:: Given entries

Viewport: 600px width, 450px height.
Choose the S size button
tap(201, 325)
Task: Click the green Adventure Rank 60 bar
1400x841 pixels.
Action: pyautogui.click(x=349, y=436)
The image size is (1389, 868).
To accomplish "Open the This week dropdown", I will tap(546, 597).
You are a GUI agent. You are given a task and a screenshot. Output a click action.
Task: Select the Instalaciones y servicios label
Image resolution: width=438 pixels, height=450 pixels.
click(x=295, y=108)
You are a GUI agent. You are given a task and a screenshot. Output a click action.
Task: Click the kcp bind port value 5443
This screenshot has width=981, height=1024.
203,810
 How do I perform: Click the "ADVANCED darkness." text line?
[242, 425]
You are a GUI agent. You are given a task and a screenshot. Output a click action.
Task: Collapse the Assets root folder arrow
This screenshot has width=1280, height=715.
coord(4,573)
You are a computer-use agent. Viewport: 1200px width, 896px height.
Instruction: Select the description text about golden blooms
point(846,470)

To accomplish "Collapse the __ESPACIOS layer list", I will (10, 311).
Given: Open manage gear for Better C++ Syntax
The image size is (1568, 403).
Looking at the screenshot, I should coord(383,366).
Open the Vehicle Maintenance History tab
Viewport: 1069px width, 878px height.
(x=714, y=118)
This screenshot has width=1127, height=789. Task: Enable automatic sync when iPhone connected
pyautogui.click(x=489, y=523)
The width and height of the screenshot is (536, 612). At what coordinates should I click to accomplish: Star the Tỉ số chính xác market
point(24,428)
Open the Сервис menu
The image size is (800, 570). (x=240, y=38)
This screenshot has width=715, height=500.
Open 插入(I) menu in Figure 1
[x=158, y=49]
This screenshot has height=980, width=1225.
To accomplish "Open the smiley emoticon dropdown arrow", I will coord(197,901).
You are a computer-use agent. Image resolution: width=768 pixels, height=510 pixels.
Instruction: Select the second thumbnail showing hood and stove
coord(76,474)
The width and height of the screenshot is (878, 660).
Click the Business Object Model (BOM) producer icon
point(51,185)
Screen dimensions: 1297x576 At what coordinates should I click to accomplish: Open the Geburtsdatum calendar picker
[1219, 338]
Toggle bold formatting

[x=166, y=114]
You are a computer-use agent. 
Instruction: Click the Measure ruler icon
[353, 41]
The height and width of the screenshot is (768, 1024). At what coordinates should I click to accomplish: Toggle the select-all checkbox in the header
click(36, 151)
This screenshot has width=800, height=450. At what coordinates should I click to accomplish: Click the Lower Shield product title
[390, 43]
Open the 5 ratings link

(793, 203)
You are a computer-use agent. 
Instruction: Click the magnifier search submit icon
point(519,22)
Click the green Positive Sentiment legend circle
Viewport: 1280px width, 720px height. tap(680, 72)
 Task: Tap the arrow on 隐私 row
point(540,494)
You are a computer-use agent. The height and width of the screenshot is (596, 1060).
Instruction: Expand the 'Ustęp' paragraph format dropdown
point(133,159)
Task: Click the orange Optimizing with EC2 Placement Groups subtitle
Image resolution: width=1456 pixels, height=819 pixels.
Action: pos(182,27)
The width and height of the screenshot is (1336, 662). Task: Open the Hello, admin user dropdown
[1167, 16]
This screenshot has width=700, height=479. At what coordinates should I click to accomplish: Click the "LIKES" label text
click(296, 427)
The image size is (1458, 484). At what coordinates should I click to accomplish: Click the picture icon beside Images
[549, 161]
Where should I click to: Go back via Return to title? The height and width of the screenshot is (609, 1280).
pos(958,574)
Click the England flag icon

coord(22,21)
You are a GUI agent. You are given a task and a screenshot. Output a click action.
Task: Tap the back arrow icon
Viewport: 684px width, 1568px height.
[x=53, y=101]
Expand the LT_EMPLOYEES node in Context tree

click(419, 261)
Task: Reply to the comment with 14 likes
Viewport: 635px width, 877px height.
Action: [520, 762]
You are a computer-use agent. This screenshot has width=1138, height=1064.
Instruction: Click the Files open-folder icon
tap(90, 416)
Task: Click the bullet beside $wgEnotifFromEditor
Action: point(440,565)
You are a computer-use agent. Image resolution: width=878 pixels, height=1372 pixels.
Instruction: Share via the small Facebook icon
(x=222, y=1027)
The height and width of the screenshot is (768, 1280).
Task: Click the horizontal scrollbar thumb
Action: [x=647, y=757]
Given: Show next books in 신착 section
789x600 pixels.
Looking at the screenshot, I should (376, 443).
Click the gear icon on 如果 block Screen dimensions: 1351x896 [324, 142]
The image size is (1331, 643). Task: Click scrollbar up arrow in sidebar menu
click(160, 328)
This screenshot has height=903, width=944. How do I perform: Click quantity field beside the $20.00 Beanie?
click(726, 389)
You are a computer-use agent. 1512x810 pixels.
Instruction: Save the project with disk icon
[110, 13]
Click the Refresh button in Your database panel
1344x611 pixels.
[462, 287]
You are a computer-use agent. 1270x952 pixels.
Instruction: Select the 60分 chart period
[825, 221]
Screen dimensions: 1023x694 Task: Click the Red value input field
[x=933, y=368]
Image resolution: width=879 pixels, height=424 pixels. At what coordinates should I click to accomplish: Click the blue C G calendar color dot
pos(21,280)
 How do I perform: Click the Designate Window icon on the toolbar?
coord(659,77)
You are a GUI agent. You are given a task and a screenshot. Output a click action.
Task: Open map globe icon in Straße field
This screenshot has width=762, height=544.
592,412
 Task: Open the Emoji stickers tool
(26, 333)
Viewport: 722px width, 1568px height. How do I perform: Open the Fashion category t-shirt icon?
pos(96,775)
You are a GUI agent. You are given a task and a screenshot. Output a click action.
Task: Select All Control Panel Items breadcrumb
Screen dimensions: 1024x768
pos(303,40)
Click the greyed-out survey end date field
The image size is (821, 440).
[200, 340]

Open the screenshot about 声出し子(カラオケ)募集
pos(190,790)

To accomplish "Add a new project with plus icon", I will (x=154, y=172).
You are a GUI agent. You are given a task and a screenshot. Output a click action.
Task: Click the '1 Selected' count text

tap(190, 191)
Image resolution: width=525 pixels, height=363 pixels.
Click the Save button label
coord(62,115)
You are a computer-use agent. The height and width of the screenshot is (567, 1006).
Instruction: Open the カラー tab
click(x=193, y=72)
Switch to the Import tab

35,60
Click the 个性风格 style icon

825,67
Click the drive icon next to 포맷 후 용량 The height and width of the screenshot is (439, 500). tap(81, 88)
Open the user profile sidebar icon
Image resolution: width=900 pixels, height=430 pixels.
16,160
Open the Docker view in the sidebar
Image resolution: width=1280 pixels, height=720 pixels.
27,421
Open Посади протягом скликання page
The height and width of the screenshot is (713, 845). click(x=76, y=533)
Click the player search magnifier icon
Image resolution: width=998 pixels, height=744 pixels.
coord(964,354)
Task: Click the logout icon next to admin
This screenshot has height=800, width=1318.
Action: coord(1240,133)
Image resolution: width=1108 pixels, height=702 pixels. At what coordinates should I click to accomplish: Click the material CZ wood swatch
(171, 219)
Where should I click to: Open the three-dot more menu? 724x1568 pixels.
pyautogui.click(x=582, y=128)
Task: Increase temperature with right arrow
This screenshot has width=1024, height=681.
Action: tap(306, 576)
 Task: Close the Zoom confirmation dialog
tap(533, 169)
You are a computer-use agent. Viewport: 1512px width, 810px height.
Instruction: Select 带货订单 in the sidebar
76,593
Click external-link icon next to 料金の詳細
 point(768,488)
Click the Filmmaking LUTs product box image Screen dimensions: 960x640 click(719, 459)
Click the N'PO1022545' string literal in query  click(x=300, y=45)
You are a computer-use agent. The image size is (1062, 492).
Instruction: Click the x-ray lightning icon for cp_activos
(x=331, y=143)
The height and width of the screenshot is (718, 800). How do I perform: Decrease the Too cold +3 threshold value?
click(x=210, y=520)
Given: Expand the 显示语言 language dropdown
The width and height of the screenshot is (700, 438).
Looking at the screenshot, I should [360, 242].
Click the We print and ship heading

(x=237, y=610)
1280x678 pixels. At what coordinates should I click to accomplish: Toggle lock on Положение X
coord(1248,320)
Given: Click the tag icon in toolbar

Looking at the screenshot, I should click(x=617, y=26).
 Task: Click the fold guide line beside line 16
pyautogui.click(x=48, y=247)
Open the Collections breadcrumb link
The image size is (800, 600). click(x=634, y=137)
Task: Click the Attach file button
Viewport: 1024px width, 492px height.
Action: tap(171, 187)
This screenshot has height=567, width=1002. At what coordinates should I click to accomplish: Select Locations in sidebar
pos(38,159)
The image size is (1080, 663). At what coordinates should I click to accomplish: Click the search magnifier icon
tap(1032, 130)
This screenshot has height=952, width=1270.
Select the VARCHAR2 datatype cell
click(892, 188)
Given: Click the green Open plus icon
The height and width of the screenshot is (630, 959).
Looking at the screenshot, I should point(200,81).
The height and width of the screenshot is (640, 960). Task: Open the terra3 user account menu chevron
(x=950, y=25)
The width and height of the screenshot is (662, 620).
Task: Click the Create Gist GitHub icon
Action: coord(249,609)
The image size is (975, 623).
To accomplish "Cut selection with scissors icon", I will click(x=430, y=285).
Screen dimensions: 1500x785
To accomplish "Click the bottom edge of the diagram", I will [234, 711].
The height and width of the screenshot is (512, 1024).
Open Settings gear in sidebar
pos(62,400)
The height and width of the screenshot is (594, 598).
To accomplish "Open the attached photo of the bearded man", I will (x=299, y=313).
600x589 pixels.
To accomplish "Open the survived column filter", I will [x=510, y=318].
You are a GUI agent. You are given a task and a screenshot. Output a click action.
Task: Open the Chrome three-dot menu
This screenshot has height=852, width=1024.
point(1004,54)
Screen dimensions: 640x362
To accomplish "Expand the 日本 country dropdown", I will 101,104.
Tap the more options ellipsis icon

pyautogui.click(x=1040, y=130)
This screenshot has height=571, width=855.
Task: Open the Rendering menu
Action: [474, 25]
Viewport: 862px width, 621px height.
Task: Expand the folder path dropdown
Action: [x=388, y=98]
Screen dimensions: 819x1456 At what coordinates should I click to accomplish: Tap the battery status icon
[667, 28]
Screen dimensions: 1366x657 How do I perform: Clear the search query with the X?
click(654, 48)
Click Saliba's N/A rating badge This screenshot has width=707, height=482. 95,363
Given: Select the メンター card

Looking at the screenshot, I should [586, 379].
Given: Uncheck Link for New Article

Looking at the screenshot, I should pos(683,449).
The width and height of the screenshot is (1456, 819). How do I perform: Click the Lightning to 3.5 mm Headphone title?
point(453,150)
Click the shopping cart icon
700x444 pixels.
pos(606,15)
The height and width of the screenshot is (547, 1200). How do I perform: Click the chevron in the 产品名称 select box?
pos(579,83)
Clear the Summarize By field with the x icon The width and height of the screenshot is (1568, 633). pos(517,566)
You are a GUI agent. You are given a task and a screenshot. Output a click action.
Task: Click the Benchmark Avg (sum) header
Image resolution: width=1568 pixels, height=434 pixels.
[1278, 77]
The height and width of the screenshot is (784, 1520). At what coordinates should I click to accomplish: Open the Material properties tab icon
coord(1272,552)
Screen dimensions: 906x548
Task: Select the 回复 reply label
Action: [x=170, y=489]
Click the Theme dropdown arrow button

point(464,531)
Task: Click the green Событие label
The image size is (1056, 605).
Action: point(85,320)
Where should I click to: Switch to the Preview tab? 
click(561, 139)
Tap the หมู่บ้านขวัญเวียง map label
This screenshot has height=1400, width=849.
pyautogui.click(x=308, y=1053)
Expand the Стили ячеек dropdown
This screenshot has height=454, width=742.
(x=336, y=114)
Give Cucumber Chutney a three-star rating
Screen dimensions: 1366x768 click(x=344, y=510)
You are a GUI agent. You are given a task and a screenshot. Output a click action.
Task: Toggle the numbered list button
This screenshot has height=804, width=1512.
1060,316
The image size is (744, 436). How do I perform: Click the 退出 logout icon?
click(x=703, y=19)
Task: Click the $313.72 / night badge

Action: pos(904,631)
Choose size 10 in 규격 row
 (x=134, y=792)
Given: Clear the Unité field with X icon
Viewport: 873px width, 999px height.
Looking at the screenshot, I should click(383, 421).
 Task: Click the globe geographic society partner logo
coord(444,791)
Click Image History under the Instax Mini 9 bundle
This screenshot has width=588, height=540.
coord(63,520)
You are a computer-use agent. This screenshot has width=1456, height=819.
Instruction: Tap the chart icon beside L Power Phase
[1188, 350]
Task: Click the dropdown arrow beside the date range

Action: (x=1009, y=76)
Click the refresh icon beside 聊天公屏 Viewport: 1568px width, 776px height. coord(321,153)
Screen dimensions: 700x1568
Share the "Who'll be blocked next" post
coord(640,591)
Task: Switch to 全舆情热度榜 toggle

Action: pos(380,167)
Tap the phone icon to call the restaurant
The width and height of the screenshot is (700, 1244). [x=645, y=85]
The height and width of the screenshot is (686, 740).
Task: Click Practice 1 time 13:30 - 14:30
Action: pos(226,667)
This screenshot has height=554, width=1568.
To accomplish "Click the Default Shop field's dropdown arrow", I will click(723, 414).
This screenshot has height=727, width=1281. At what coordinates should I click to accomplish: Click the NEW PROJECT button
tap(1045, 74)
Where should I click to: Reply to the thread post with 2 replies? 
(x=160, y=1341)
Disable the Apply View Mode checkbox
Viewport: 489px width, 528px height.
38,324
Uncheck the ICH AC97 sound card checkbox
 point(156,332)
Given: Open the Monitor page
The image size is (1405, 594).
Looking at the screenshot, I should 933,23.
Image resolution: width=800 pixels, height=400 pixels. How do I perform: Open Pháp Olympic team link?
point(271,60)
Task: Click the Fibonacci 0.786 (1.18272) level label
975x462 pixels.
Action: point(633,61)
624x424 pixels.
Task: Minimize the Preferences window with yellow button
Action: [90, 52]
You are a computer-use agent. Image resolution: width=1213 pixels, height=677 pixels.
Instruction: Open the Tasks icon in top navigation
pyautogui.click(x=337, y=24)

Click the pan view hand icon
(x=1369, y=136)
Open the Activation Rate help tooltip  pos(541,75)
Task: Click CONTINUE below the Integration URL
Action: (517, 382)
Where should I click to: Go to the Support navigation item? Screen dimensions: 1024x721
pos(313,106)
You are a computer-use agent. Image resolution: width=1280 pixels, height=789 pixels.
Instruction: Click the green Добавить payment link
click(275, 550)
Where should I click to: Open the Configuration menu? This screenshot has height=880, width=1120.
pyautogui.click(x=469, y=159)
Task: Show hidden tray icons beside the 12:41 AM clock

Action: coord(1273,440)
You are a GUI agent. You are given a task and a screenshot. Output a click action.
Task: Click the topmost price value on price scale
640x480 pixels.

::::

What the task requires: Every line above that holds the word "Collapse" needs to be copied.

Task result:
Task: Collapse the Assets root folder arrow
To accomplish "Collapse the __ESPACIOS layer list", I will (10, 311).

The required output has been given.